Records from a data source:
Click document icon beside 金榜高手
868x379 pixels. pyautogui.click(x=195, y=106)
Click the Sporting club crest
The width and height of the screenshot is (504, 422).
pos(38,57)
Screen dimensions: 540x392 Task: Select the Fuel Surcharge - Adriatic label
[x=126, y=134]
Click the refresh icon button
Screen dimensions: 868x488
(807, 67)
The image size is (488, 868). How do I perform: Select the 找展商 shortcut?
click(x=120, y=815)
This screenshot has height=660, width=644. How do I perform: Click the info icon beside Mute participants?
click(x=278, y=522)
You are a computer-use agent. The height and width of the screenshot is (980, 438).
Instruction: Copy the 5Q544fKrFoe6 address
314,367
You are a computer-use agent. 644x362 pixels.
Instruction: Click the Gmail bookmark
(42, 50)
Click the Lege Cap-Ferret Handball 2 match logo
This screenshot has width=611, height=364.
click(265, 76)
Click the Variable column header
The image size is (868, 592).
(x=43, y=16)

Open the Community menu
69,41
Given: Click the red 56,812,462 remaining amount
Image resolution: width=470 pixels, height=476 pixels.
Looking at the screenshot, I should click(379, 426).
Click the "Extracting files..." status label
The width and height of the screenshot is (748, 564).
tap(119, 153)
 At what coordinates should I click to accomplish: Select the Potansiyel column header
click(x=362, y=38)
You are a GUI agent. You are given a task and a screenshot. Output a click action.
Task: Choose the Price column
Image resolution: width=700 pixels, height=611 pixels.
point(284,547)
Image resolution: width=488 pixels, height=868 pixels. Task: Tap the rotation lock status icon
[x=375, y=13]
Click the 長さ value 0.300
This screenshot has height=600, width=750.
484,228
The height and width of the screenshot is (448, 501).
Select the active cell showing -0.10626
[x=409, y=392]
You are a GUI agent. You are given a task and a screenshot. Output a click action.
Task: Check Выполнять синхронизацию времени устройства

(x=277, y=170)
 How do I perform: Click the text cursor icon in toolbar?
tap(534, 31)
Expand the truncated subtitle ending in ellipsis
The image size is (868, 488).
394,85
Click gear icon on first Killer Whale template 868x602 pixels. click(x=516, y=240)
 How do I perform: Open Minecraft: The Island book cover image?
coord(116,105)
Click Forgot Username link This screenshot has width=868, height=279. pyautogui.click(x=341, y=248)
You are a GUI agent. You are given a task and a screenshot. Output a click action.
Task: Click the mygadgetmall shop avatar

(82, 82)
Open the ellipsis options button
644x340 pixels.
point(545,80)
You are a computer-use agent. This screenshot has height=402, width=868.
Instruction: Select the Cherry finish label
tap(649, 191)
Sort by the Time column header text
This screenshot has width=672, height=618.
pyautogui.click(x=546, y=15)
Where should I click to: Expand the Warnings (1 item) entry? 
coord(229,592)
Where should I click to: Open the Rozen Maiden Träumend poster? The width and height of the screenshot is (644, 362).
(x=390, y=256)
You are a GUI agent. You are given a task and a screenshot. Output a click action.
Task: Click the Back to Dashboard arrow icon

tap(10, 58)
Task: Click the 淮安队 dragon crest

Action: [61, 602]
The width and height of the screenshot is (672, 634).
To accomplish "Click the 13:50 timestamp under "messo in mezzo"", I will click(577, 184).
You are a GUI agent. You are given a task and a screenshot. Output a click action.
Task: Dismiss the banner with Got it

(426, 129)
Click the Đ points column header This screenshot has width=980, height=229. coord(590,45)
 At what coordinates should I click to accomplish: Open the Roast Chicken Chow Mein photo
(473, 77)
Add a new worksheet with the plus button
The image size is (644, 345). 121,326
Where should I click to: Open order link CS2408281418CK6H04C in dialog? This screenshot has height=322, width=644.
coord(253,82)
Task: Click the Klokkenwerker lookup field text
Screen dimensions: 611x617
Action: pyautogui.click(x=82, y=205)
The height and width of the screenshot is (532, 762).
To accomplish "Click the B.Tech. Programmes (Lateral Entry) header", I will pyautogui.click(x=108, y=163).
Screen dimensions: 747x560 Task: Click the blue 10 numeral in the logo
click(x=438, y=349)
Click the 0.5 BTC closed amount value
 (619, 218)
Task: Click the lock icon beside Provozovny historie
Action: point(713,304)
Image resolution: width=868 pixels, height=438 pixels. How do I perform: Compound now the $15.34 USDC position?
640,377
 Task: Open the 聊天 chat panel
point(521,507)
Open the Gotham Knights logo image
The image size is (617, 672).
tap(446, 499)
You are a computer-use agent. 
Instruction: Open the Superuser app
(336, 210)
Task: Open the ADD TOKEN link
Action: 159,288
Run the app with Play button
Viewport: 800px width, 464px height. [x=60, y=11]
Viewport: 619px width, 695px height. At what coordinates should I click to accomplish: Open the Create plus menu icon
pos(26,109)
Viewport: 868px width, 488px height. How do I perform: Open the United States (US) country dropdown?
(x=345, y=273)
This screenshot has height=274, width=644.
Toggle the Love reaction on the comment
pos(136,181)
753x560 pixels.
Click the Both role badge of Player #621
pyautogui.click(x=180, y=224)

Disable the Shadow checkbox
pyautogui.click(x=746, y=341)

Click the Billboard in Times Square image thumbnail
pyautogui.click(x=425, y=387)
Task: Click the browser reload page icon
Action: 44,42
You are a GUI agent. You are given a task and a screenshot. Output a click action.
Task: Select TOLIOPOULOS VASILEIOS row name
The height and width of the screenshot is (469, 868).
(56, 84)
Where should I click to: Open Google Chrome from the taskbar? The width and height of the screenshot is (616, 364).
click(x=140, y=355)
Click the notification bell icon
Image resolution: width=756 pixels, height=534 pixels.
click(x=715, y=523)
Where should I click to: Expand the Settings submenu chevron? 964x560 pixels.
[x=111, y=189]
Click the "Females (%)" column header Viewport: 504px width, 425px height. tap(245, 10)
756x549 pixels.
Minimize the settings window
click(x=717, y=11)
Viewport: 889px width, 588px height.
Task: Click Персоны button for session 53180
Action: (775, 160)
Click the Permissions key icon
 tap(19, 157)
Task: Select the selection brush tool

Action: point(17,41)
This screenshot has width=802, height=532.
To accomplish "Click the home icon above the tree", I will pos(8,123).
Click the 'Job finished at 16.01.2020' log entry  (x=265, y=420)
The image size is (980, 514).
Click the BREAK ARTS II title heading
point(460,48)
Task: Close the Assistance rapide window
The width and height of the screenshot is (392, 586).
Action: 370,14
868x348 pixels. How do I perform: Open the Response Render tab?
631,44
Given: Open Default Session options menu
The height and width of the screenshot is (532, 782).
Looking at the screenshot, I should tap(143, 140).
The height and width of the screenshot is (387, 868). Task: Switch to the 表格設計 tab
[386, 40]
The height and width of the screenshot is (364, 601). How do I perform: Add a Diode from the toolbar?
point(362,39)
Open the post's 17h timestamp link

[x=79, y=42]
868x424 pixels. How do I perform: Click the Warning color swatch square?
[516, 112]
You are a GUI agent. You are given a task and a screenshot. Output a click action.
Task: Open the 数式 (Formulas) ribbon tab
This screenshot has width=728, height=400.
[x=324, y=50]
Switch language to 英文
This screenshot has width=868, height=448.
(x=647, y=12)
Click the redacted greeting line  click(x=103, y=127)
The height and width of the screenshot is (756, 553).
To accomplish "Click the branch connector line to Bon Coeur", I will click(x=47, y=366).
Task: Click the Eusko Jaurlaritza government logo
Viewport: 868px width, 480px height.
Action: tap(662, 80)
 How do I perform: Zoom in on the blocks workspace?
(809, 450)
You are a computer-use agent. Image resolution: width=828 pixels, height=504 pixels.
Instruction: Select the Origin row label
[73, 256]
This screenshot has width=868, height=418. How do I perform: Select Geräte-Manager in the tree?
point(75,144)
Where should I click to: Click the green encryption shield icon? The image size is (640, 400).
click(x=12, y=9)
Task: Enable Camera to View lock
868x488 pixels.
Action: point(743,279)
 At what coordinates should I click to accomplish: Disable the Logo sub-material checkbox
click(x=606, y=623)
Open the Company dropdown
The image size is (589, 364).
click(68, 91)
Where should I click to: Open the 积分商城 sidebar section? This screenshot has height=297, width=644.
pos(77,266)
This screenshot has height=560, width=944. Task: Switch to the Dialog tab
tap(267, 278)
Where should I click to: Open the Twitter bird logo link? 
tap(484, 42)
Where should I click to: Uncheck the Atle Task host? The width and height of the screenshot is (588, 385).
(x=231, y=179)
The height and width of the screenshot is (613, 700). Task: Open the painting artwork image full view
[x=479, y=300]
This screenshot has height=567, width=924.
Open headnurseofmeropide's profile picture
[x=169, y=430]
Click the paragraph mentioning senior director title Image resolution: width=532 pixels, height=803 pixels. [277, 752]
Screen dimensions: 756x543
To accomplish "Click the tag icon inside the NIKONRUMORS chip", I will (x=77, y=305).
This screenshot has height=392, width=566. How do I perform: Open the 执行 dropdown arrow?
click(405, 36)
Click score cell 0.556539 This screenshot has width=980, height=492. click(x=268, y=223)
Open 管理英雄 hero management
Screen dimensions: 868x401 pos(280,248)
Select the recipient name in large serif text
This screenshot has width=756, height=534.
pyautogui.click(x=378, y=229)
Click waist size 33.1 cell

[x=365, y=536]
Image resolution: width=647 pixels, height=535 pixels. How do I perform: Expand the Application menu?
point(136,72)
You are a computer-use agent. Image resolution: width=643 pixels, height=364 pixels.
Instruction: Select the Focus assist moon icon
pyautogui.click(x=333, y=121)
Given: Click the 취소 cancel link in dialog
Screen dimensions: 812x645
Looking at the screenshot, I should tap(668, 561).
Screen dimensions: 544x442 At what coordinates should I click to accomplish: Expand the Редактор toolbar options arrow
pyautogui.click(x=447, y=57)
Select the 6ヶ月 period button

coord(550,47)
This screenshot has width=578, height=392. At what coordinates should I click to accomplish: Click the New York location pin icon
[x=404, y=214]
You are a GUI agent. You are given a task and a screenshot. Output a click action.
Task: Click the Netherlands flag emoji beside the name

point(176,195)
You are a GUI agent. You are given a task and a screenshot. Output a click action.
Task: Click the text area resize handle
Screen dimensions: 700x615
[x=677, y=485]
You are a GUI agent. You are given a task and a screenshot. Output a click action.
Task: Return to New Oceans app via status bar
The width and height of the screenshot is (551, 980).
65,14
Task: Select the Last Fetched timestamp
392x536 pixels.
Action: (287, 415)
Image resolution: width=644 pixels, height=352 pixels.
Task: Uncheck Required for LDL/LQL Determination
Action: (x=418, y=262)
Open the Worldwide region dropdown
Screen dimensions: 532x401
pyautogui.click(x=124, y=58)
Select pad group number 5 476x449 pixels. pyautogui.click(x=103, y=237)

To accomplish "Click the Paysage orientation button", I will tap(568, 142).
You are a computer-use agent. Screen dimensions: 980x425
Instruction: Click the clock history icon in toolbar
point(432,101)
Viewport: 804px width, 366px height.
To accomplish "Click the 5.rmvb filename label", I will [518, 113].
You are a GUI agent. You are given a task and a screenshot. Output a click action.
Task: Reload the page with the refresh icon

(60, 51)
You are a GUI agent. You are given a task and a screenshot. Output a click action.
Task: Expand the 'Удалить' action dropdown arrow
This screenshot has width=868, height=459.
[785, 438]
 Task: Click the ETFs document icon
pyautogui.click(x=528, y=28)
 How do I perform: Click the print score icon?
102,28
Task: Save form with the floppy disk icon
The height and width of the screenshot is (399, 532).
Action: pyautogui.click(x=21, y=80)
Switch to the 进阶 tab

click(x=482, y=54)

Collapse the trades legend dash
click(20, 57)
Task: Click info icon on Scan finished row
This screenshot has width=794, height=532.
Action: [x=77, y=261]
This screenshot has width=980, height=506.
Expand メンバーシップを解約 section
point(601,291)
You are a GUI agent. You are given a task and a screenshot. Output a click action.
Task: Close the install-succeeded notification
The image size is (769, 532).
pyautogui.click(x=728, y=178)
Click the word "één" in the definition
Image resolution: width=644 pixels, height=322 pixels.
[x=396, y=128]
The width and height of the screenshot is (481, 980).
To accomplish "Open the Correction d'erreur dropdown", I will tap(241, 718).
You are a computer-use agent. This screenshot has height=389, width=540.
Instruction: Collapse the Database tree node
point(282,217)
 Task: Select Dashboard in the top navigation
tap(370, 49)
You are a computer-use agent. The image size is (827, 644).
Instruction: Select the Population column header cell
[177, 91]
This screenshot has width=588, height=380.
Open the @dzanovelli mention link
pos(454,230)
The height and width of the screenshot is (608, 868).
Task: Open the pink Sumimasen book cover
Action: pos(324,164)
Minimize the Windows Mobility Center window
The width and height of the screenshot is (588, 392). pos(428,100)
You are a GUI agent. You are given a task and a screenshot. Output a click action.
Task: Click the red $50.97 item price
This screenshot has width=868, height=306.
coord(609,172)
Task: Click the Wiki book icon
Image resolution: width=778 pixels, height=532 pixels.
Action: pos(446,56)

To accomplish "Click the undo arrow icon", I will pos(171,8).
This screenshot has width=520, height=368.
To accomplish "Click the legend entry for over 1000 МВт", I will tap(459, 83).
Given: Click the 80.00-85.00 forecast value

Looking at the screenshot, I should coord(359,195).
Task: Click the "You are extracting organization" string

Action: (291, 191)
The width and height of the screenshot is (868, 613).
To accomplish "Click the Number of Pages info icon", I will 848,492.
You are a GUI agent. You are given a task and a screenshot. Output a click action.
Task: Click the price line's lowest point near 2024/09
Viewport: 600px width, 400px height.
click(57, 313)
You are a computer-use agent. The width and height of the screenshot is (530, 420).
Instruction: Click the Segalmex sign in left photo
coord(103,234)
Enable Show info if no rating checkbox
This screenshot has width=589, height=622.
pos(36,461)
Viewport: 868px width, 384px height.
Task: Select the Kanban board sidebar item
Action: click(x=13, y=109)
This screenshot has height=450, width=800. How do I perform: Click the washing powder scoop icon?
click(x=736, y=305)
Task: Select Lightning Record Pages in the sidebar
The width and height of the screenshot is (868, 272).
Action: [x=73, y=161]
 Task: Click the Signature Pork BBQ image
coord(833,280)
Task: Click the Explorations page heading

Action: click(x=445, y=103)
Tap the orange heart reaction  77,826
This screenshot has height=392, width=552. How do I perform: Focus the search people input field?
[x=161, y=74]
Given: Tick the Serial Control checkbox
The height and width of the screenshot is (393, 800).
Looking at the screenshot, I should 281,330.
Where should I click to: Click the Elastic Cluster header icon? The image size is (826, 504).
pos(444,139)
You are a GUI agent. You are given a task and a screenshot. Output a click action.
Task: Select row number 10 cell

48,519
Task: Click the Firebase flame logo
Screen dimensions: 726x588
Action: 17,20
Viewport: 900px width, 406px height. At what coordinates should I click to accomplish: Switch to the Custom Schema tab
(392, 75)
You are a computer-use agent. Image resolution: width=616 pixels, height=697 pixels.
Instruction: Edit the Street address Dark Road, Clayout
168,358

WHAT IS REQUIRED:
All lines from the one with "Screen dimensions: 726x588" through the end of the data must be repeated exactly, and nothing else may be repeated.

EXERCISE ANSWER:
Screen dimensions: 726x588
Action: 17,20
Viewport: 900px width, 406px height. At what coordinates should I click to accomplish: Switch to the Custom Schema tab
(392, 75)
You are a computer-use agent. Image resolution: width=616 pixels, height=697 pixels.
Instruction: Edit the Street address Dark Road, Clayout
168,358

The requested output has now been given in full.